Schwäbische Zeitung, 26.4.2005

"Das Blockflötenquartett "Ensemble de Luxe" brachte ein Konzert der Sonderklasse zu Gehör. Die Flötistinnen überzeugten durch ihr technisches Können, die musikalische Ausdruckskraft und das sehr gute Zusammenspiel."


Wiesbadener Kurier, 18.4.2005

"Vier junge Musikerinnen zeigten auf 20 verschiedenen Blockflöten, was es heisst, abwechslungsreiche und rasante Flötentöne zu präsentieren."

"Die erstklassige Technik und das perfekt witzige Zusammenspiel ließen den Funken überspringen."

"Spielwitz und Spielfreude gehen beim Ensemble de Luxe einher mit perfekter Technik und virtuosem Zusammenspiel."

"Vier Frauen, die mit 20 verschiedenen Flöten ein wahres Klangfeuerwerk abbrannten."


Rüsselsheimer Echo, 15.2.2005

"Das Ensemble de Luxe - drei schräge Frauen reden über verflossene Männer - präsentierte Dialektakrobatik und Musik, gespielt auf ungewöhnlichen Instrumenten."
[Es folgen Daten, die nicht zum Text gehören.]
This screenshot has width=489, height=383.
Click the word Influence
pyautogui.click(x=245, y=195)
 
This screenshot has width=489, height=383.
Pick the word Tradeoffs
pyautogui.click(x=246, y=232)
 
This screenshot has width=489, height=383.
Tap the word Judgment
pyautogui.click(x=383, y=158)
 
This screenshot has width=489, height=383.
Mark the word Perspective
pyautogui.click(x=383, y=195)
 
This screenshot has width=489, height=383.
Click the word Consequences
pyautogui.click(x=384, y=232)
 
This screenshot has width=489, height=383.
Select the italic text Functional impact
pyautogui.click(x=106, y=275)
Badische Neueste Nachrichten, 5.10.2004

"Die drei Flötistinnen interpretierten konzentriert und gefühlvoll und brachten die Klangunterschiede der unterschiedlichen Instrumente fingerfertig zum Ausdruck."


Südkurier, 14.8.2004

"Ja, so kann Blockflöte, das oft belächelte, intonationsschwierige Instrument, wirklich klingen."


Südkurier, 10.8.2004

"Da war historisch stilgerecht gearbeitet worden, da kamen Geist und Gestus Alter Musik lebendig artikuliert herüber."


Heilbronner Stimme, 10.2.2004

"... Das Ensemble bewies in diesem Konzert das stimmungsvolle Einverständnis und zeigte, wie reich an Klängen das Instument der Blockflöte sein kann."


Solinger Morgenpost, 27.1.2004

"Mit dem Blockflötenspiel unterm Weihnachtsbaum ist ihre Vorstellung im Entferntesten nicht zu vergleichen."


Solinger Morgenpost, 27. 01.2004

"... war eine Vielzahl verschiedenster Blockflötenarten zu bewundern. Von der Mittelalter-Flöte über die Consort-Flöte bis hin zur modernen zwei Meter langen Subbass-Flöte entlockten die Flötistinnen jeder Bauart filigrane Klänge."


Ostseezeitung, 16.8.2003

"Mit einem anmutigen Flötenklang bereitete das Damenquartett ein exquisites wie instrumental besonderes Konzert. Musik de Luxe!"


Generalanzeiger Bonn, 3.7.2003

"Sie haben Sonnenbrillen auf, schnippsen und rappen zwischendurch auch mal gerne: Wer hätte gedacht, dass Flötenmusik so cool sein kann?"